● **LESETEXT**

------------------------------------------------------------

«In meiner Forschung geht es zentral um mathematisches Verständnis»

Hans-Andrea Loeliger ist Professor am Institut für Signal- und Informationsverarbeitung. Im Interview spricht er über Grundlagenforschung in der Signalverarbeitung.

von Katja Abrahams-Lehner

Prof. Loeliger, was ist Ihr Forschungsschwerpunkt?

Prof. Loeliger

Ich befasse mich hauptsächlich mit Grundlagenproblemen im Bereich «Signale, Systeme, Information, Kommunikation». Beispielsweise haben wir in den letzten Jahren einen neuen Ansatz zur digitalen Erfassung von analogen Signalen entwickelt. In einem anderen Projekt untersuchen wir in einem mathematischen Modell, wie rückgekoppelte neuronale Netzwerke dynamische Inhalte, so genannte Feuersequenzen, speichern können.

------------------------------------------------------------

● **EINTRÄGE**
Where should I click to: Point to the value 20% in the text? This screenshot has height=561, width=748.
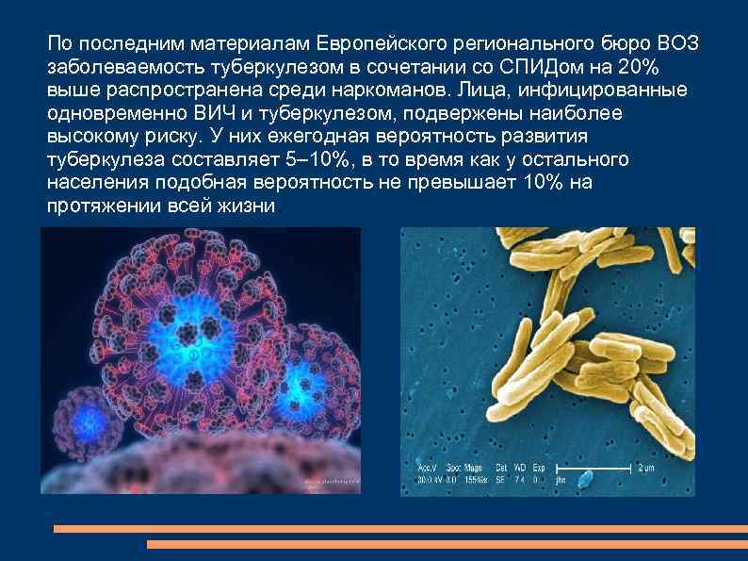coord(651,67)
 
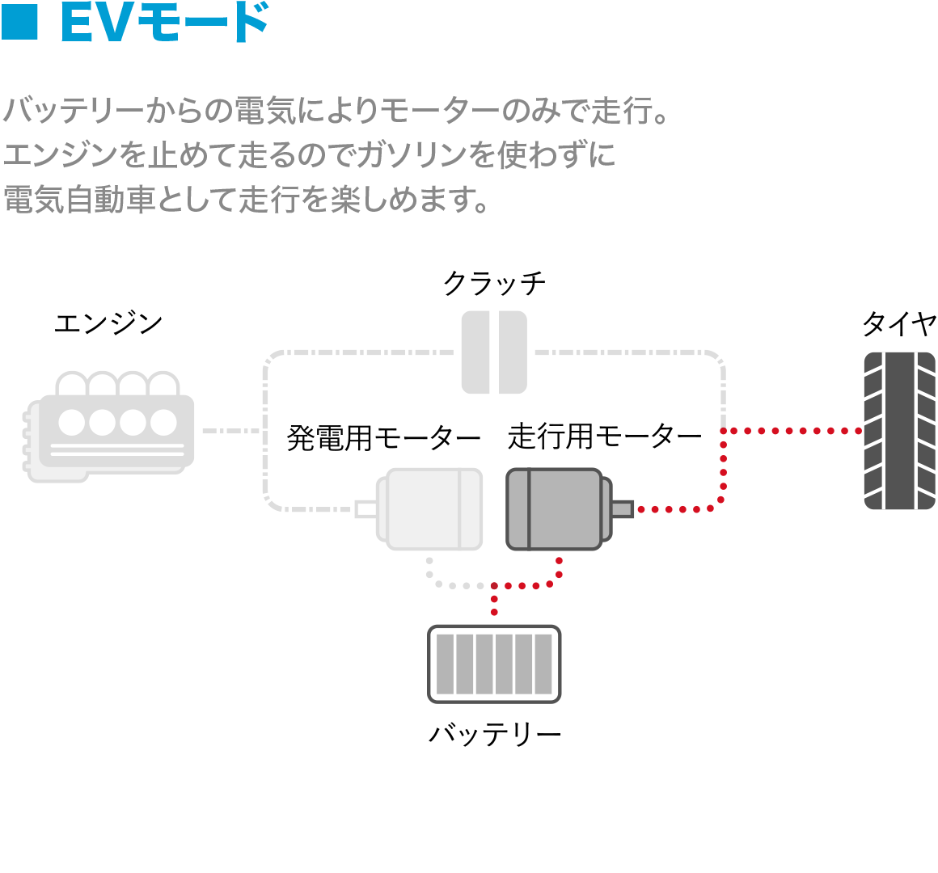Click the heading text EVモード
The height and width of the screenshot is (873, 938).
[x=164, y=23]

------------------------------------------------------------

● **AUFGABE**
Schreib aus dem Lesetext alles von „Hans-Andrea Loeliger ist“ bis hinunter zu „in der Signalverarbeitung.“ Wort für Wort ab. Stütze dich nur auf den Lesetext.

● **LÖSUNG**
Hans-Andrea Loeliger ist Professor am Institut für Signal- und Informationsverarbeitung. Im Interview spricht er über Grundlagenforschung in der Signalverarbeitung.